Culture setting / inoculation against squiggles

Patrick · May 25, 2023, 9:08am

(I use the GFortran compiler) I get squiggles in my text when I use language specific characters. Is there a general way to stop that from happening? Patrick,

Arjen · May 25, 2023, 9:28am

What software do you use exactly? Is that in your IDE? The gfortran compiler is unlikely to be the culprit on its own.

Patrick · May 25, 2023, 9:49am

I am talking about my own software. In C there is “using System.Globalization”. I was wondering if something similar exists in Fortran.

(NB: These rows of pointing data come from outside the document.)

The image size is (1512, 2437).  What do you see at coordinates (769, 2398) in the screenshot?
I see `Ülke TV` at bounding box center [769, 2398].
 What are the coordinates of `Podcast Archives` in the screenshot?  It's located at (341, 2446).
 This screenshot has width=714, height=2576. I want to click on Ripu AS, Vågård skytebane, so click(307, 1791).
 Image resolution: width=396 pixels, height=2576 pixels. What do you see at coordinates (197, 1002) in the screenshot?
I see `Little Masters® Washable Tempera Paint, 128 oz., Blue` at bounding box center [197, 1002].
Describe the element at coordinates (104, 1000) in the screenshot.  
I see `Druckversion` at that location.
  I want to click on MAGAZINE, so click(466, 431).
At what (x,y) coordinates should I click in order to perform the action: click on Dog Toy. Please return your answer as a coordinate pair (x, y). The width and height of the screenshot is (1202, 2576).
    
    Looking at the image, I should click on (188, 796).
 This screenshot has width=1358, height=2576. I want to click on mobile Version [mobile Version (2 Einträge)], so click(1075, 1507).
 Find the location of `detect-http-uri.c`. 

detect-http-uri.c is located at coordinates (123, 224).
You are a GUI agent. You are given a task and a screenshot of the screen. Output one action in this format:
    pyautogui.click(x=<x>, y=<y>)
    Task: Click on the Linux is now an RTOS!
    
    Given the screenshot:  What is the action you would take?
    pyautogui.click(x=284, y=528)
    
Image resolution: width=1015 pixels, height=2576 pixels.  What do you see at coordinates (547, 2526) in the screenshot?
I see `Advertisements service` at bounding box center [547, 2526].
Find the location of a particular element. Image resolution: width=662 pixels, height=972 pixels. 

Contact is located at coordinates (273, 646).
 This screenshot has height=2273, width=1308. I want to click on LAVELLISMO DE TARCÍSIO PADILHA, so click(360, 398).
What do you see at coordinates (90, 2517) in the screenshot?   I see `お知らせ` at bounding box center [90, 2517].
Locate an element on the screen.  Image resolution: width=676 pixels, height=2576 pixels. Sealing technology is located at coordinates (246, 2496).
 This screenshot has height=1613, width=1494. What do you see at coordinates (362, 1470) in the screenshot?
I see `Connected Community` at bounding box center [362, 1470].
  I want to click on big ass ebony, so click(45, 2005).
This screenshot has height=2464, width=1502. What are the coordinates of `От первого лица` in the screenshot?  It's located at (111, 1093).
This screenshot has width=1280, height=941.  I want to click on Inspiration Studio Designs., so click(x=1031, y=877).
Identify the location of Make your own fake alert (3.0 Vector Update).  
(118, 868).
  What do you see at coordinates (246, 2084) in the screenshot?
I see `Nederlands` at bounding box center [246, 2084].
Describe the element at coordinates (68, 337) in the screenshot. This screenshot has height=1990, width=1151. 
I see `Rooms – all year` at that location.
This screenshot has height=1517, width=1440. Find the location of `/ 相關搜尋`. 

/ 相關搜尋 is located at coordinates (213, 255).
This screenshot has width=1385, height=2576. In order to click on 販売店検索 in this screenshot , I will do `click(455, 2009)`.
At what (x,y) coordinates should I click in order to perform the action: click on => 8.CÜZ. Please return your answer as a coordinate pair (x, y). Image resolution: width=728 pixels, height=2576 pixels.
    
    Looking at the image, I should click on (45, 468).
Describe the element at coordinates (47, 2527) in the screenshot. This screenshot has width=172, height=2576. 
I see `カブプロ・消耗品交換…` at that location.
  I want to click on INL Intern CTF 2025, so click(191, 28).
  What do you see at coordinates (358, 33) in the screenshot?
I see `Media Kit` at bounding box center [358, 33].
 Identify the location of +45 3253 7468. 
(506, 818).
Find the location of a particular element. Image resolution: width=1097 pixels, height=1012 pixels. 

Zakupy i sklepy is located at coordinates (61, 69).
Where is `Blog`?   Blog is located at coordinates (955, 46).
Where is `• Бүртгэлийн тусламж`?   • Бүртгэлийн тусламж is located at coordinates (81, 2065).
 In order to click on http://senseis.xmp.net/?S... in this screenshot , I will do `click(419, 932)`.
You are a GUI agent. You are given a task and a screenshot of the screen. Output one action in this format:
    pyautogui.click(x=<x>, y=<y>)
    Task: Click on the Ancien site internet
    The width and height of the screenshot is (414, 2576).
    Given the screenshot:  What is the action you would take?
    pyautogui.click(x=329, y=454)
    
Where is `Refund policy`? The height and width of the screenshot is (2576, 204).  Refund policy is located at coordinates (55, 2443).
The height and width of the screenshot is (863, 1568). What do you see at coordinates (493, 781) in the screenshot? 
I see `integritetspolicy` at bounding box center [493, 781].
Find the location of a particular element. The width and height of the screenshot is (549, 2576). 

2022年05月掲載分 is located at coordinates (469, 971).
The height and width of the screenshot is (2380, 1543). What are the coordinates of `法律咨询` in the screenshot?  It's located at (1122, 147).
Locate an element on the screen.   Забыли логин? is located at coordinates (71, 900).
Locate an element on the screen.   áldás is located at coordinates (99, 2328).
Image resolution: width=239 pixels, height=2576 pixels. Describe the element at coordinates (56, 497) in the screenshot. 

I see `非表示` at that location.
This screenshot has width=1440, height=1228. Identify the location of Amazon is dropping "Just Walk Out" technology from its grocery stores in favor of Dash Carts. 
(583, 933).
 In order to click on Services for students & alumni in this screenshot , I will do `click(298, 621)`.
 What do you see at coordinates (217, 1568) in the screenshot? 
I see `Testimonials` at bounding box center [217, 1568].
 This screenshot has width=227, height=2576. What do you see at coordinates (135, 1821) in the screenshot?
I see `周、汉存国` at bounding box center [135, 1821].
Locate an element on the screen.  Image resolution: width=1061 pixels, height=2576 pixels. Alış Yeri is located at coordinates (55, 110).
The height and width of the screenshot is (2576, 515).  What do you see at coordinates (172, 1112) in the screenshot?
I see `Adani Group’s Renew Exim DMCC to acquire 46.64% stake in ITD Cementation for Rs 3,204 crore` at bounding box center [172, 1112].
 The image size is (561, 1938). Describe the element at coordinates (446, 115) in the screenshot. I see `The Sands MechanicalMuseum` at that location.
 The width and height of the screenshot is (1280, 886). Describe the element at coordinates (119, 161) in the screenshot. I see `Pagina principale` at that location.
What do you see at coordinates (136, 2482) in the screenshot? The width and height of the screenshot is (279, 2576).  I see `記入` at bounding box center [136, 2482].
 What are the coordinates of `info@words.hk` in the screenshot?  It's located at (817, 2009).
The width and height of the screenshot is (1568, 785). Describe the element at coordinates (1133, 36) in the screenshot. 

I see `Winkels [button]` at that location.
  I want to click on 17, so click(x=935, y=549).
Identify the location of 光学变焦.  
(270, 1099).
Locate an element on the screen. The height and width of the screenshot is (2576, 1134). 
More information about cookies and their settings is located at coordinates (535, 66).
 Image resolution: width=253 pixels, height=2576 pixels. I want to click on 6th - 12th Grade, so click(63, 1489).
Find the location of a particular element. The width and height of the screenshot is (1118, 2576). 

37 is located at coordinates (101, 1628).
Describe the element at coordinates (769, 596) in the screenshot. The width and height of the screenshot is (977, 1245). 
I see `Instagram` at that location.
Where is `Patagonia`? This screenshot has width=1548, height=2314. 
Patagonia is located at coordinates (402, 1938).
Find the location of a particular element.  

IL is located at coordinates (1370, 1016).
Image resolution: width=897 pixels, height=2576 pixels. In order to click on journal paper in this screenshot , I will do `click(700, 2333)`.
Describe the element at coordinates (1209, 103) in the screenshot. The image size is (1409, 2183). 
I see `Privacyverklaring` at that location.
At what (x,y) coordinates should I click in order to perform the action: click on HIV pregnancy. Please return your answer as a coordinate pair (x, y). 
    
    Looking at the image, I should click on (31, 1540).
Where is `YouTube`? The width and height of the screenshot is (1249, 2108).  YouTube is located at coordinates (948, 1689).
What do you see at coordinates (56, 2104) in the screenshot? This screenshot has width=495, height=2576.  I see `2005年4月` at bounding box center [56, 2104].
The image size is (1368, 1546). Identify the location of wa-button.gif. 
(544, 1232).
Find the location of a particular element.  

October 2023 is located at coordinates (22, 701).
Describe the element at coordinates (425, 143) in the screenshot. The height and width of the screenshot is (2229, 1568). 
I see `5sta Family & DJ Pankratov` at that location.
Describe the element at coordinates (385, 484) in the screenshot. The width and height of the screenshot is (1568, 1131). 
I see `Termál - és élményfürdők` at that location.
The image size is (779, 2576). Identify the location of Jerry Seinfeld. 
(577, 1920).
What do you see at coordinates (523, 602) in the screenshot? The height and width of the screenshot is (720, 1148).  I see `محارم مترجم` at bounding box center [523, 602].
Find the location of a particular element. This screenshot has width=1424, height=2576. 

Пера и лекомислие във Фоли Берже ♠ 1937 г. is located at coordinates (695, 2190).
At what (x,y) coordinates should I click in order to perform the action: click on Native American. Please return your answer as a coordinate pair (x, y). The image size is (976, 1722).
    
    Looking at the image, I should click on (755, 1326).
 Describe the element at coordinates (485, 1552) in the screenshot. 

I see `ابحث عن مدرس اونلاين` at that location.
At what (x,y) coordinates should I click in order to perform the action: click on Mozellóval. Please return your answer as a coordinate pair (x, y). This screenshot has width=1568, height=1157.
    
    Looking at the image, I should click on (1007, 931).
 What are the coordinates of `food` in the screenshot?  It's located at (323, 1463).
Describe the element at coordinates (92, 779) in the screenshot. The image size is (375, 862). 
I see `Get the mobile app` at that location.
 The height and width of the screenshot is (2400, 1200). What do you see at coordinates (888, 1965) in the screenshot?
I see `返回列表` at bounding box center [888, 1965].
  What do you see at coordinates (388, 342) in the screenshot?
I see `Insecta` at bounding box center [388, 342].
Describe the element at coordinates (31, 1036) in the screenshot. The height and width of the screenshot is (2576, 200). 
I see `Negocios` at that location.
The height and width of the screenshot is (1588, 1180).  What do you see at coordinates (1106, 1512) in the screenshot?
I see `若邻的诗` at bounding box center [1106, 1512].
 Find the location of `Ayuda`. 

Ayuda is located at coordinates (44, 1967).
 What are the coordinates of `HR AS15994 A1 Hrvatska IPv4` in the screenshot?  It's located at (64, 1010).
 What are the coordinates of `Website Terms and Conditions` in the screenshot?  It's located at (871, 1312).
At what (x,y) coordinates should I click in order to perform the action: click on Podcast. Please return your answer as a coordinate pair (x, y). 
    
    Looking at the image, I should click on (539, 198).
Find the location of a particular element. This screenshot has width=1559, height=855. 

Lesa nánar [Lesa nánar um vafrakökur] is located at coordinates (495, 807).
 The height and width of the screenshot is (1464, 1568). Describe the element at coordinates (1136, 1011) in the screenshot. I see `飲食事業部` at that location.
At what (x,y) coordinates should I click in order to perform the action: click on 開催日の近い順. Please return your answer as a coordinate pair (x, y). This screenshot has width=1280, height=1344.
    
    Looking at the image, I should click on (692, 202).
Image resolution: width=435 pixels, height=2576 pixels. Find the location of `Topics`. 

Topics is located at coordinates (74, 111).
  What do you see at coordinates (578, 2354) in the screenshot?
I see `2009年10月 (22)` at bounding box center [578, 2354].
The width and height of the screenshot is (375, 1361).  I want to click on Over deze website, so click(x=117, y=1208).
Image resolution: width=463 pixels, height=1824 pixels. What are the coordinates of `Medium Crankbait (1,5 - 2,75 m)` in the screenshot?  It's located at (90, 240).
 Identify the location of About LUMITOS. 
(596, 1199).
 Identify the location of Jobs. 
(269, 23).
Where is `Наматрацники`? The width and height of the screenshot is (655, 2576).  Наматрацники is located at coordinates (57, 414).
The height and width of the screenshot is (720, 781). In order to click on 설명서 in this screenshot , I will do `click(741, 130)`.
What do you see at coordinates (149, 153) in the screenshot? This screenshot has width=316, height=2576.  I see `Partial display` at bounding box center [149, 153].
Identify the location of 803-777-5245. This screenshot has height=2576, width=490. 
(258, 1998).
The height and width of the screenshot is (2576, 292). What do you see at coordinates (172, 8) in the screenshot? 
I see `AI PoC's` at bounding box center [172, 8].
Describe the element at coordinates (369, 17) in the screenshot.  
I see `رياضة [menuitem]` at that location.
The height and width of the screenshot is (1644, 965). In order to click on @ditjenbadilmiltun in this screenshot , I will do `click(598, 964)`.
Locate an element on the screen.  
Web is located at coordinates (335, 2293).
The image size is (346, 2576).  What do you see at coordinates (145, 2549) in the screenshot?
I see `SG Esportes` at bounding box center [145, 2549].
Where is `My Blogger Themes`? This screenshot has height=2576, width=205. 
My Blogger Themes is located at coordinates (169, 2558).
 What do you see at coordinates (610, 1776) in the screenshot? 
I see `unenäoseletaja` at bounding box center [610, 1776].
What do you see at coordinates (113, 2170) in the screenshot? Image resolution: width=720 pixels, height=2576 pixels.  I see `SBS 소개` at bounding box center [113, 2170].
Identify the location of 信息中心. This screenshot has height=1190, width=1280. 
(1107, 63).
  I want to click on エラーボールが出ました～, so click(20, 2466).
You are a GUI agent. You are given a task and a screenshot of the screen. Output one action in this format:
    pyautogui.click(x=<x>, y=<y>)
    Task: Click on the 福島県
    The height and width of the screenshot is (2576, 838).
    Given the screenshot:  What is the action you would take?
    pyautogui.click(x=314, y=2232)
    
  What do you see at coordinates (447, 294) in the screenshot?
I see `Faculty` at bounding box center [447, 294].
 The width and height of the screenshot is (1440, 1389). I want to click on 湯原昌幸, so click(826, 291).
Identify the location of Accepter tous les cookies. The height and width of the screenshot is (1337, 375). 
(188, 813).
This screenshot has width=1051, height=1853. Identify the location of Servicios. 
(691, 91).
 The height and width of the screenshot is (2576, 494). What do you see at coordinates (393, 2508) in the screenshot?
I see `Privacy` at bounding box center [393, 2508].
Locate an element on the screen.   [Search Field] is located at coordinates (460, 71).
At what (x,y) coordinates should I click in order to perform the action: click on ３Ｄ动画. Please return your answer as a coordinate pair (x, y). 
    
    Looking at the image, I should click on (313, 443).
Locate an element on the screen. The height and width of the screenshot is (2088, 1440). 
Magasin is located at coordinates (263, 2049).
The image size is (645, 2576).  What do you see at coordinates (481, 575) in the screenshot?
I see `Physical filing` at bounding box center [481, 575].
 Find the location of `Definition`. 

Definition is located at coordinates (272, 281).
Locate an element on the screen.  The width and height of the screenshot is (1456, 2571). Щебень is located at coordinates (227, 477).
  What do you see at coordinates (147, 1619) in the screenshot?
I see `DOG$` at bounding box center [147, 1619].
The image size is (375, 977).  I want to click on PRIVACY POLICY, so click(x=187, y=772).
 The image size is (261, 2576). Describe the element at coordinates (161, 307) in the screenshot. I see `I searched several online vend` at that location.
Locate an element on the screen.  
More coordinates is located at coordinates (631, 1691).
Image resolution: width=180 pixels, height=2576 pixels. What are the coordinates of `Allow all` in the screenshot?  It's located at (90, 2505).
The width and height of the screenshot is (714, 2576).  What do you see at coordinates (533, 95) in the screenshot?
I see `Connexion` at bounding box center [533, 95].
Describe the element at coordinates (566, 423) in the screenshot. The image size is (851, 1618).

In C you see this sort of thing:
using System;
using System.Collections;
using System.Globalization;

public class SamplesCultureInfo
{

public static void Main()
{

  // Creates and initializes the CultureInfo which uses the international sort.
  CultureInfo myCIintl = new CultureInfo("es-ES", false);

  // Creates and initializes the CultureInfo which uses the traditional sort.
  CultureInfo myCItrad = new CultureInfo(0x040A, false);

Arjen · May 25, 2023, 10:11am

Ah, that makes it clear. That would actually be C++, by the way. Of old, there has been the “locale”. I do not know if there is a Fortran library that does similar things. (The code you showed seems to me to be specific to the MicroSoft compilers, but it is not specifically my area of expertise.)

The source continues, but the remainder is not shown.